26.Ekim 1961 tarihli Hayat Dergisi'nin 44. sayısının ön kapağında Ankara'daki Zafer Anıtı fotoğrafının yanında şu cümle yer almış: "İkinci Cumhuriyet milletimize hayırlı ve başarılı olsun." "İkinci Cumhuriyet" nitelemesi, Türk siyasal yaşamında ilk defa 27 Mayıs Hareketi ve 1961 Anayasası ile başlayan dönemi ifade etmek için, daha çok askeri darbeyi meşrulaştırmak, yapılan eylemi Cumhuriyetin ilanı kadar değerli kılmak amacıyla yapıldı.

Devlet Başkanı Cemal Gürsel, 1961 yılını İkinci Cumhuriyet'in kuruluş yılı olarak ilan ediyor, başkanlığındaki hükümetin görevini de "teminatlı bir demokratik nizam içinde, hakka, adalete, hürriyete, eşitliğe ve fazilete dayanan İkinci Cumhuriyet'i kurmak" olarak açıklıyordu.

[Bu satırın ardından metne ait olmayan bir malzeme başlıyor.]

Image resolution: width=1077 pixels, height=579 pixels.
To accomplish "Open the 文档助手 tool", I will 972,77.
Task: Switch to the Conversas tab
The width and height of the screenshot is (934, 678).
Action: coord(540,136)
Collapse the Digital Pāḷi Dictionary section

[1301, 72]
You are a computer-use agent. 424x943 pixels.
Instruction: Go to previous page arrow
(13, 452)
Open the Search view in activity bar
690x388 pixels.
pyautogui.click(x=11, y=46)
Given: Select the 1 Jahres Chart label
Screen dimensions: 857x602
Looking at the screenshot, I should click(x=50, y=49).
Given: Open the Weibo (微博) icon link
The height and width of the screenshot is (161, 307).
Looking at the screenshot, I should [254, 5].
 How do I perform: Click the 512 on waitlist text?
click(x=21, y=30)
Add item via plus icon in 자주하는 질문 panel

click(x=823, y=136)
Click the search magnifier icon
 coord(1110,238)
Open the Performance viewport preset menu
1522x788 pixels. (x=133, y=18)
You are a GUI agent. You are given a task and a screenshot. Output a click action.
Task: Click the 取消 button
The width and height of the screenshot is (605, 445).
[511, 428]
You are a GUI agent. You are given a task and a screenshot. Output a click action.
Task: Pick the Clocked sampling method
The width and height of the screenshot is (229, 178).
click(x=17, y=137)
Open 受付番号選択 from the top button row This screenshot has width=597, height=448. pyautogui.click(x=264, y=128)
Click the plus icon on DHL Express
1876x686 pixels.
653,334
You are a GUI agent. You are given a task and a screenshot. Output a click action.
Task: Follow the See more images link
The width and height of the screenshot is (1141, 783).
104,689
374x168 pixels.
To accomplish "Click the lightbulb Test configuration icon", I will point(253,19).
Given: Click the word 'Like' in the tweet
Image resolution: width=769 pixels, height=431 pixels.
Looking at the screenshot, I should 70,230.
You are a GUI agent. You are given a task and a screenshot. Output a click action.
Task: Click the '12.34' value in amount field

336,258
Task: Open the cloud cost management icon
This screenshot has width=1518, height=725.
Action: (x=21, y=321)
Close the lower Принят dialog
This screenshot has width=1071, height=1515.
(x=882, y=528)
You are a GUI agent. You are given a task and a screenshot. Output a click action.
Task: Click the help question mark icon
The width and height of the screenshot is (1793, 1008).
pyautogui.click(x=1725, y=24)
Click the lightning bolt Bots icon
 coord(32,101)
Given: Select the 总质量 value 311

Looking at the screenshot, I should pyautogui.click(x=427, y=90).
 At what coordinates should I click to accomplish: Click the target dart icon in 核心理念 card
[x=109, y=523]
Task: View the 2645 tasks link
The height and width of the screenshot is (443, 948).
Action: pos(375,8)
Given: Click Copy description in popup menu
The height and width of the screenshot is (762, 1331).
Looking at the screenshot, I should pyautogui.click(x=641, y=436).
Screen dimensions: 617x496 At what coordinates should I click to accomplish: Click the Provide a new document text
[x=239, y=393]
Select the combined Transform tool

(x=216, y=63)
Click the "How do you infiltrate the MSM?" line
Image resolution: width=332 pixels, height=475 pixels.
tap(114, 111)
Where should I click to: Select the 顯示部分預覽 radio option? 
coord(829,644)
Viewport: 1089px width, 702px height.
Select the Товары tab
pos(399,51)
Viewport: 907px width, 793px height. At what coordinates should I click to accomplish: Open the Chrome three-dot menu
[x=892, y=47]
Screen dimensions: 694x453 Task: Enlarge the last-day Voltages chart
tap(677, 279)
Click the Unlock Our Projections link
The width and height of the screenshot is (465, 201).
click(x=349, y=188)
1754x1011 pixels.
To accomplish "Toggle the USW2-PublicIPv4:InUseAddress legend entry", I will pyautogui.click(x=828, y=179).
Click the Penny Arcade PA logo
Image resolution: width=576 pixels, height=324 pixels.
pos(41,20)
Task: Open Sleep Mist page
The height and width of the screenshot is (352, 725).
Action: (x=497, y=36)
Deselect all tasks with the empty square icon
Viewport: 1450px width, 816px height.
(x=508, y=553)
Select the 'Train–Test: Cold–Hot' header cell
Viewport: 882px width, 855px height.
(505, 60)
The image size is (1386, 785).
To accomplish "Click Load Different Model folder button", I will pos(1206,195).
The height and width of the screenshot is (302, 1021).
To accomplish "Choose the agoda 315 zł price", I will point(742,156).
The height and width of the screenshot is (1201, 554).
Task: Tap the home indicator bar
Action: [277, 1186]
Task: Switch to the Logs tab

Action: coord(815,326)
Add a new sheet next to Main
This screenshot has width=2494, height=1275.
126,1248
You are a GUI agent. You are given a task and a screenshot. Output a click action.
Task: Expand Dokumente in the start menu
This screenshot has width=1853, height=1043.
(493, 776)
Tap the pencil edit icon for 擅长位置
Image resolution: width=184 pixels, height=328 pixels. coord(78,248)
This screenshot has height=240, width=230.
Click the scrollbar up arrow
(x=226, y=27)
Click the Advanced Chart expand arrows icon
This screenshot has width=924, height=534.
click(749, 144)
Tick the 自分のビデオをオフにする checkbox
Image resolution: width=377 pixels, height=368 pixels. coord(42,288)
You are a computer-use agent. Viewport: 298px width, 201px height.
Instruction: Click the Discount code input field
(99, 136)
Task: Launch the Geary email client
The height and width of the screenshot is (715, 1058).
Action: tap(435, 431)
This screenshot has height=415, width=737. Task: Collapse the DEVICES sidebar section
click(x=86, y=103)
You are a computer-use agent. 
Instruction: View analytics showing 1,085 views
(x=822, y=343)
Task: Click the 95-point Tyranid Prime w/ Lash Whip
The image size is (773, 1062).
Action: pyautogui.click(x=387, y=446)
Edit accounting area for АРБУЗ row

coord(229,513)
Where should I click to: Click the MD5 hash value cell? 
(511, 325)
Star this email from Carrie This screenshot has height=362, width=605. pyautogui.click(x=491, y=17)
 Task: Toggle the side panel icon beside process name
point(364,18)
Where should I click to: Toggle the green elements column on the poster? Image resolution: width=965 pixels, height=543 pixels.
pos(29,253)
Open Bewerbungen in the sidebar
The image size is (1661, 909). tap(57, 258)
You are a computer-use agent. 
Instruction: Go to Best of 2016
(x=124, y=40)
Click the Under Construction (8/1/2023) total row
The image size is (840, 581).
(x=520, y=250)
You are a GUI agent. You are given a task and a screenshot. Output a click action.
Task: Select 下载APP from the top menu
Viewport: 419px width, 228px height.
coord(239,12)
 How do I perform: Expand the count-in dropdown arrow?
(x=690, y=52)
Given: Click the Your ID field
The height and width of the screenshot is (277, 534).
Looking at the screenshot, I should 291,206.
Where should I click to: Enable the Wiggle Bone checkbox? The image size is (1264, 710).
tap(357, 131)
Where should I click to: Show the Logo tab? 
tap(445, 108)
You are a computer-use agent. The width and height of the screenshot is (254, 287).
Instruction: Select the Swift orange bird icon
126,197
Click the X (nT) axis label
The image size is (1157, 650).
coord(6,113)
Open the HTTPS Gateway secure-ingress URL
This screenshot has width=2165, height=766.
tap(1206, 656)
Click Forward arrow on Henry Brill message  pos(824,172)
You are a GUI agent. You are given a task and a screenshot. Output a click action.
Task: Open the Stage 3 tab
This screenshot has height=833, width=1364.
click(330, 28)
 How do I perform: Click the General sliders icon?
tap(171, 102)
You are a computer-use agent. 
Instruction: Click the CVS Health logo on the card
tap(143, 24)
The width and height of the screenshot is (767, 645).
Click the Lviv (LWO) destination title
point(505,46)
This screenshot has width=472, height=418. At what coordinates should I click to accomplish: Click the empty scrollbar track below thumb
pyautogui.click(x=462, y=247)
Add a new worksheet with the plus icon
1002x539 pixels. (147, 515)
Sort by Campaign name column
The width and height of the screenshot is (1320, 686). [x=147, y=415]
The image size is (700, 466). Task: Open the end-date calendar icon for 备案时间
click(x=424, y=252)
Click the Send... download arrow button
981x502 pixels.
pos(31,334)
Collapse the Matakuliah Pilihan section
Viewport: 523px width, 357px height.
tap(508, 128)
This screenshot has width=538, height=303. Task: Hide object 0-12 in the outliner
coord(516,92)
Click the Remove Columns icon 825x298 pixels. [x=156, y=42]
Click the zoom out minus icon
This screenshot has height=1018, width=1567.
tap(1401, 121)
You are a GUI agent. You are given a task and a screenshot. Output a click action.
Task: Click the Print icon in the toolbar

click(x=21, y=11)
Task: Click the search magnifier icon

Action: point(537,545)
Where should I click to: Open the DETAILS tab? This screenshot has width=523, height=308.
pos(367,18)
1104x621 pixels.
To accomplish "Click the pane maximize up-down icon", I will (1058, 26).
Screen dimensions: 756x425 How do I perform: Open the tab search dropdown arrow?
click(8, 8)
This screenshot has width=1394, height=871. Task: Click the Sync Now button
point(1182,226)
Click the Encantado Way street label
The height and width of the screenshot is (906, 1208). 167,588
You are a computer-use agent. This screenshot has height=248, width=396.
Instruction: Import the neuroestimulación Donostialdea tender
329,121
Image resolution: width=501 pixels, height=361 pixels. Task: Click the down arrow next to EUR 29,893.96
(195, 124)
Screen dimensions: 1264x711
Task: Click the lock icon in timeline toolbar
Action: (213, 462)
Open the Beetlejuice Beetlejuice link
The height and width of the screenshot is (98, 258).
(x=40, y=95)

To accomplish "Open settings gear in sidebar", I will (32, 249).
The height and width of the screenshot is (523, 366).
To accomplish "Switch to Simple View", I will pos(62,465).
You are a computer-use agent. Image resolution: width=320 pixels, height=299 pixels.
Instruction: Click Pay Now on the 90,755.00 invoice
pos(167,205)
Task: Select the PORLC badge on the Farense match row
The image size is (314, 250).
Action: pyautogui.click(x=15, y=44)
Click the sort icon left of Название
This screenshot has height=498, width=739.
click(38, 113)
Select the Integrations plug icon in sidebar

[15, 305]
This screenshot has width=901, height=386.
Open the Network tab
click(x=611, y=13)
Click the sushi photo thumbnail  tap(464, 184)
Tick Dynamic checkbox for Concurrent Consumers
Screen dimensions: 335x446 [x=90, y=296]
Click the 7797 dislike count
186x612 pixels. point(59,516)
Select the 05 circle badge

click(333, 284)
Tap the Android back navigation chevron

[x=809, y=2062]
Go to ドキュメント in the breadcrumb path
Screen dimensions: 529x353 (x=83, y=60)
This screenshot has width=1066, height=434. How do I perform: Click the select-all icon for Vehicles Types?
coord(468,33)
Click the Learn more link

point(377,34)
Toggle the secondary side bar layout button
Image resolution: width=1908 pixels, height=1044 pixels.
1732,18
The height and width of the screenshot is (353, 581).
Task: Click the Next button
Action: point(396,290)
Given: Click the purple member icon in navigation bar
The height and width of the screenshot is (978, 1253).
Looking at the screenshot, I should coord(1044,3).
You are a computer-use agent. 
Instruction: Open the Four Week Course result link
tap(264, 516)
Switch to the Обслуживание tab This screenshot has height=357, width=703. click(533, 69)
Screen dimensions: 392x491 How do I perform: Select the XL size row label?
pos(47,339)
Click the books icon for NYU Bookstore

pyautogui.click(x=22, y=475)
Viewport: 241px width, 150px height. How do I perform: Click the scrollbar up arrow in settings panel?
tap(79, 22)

1960 askeri darbesinden sonra hazırlatılan Anayasa tasarısı, 27/05/1961 tarihinde Kurucu Meclis tarafından kabul edildi,09/07/1961 tarihinde halkoylamasına sunuldu. Halkoylamasında kabul edilen Anayasa 20/07/1961 tarihli Resmi Gazete'de yayımlanarak yürürlüğe girdi. 15/10/1961 tarihinde ise genel seçimler yapıldı.

Sözkonusu dergi genel seçimlerden hemen sonra yayımlanmış. Derginin ilk sayfasında yer alan sandık başlarında çekilmiş fotoğrafların başındaki başlık "İkinci Cumhuriyet'in İlk Seçimi Nasıl Yapıldı?" şeklinde atılmış. Derginin aynı zamanda sahibi olan Şevket Rado 5. sayfada yer alan "Yeni Döneme Girerken" başlıklı yazısında "İkinci Cumhuriyet" nitelemesini yazısının birçok yerinde kullanıyor: "İkinci Cumhuriyet'in eşiğine ayak basıncaya kadar politikacılar birlikten, beraberlikten, kardeşlikten çok bahsettiler. Ama bunları hep halktan, bizlerden istediler."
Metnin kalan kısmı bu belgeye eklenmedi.